------ Source information

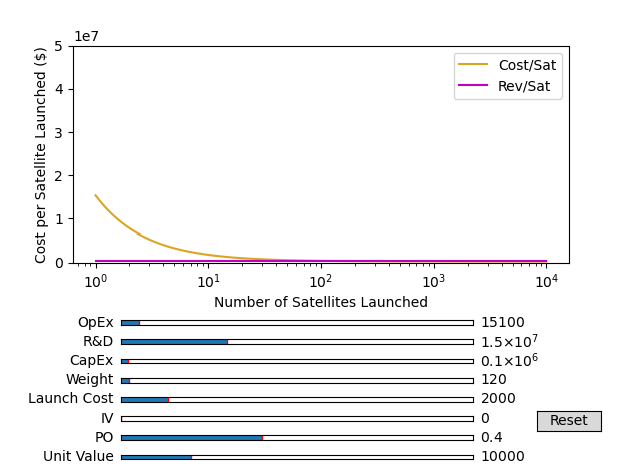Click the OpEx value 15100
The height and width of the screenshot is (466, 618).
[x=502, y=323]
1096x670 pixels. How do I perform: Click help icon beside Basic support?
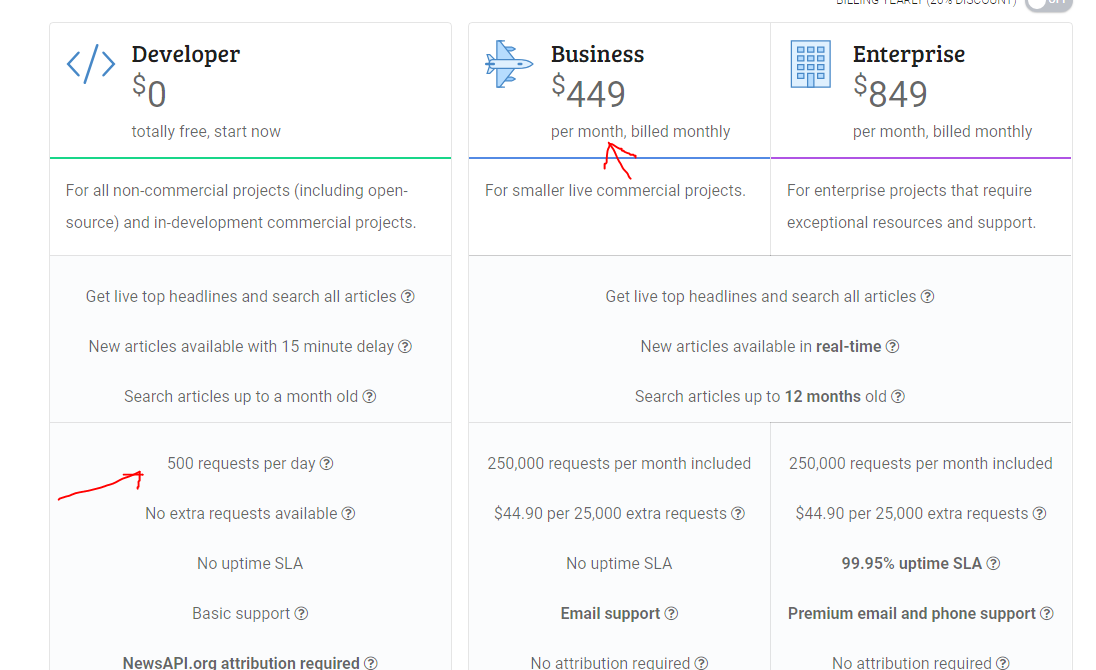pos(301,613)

------------

Task to carry out
The lines to retype begin with the one containing "1096x670 pixels. How" and end with the last line of the records. Reproduce them exactly and omit the pictures.

Reply to the exercise
1096x670 pixels. How do I perform: Click help icon beside Basic support?
pos(301,613)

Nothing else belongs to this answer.